Mi treta para salir por la zona de la estación de Córdoba funcionó, pero tuvimos que tragarnos una película de los años cincuenta: “El Hombre Tranquilo” de John Ford. Para más inri, se trataba de una versión original subtitulada dentro de un ciclo sobre el cineasta estadounidense. Aunque no me libré de más preguntas acerca del futuro matrimonio — estaba claro que padre e hija habían hecho ya planes como consecuencia de la pequeña charla que tuve con el comisario por la mañana—, las pude eludir con facilidad gracias a los letreros que “había que leer, si no pierdes el hilo”.

Al final, la velada resultó mucho mejor de lo que esperábamos: Conchita no paró de llorar o de reír, según la escena, mientras yo me transportaba directamente a Inisfree, igual que el protagonista de la película. La culpa la tenía una historia romántica en la que el héroe (John Wayne) se enamora de una pelirroja (Maureen O’Hara) desde el primer momento en el que la ve en aquellos verdes prados irlandeses de su tierra natal. La comparación con lo que yo estaba experimentando en la vida real fue inevitable. Así, al tiempo que visionaba la secuencia en la que el personaje masculino besa a su amada en medio de un temporal, yo me veía a la carrera en busca de Lara. Imaginaba ese beso bajo la lluvia (la que realmente caía en el exterior de la sala), y casi sentía el tacto del deseable cuerpo de Lara a través del empapado vestido de lino blanco.

La realidad me golpeó con fuerza cuando encendieron las luces de la sala y vi que no era Lara la que se encontraba a mi lado.

—No te ha gustado, seguro —exclamó Conchita al ver el gesto de decepción.

—¿Cómo?
—La película, que no te ha gustado.

—Ah, no, digo sí…, ha estado muy bien, pero es que me encuentro algo cansado.
—Ese nuevo asunto os está quitando el sueño; mi padre parece agotado.

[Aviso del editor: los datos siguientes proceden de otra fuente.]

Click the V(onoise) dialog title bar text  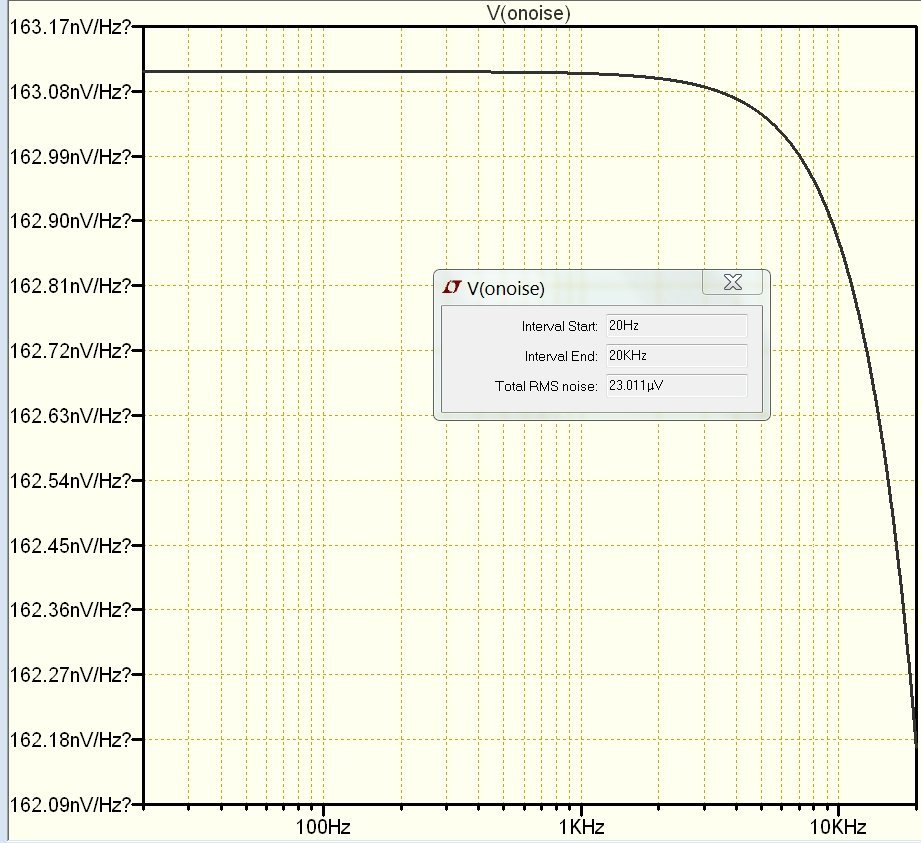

—La verdad es que el caso se ha complicado más de lo esperado; y es cierto que no me vendría mal dormir un poco más.

La excusa me vino al pelo porque mi novia no volvió a referirse al tema del matrimonio y, por otro lado, me permitió llevarla enseguida a su domicilio sin más historias. Después, hice una llamada desde la cabina más cercana y volví de nuevo a la estación de Córdoba.

Llovía a cántaros, pero allí me esperaba Yáñez, en la puerta del Bovary.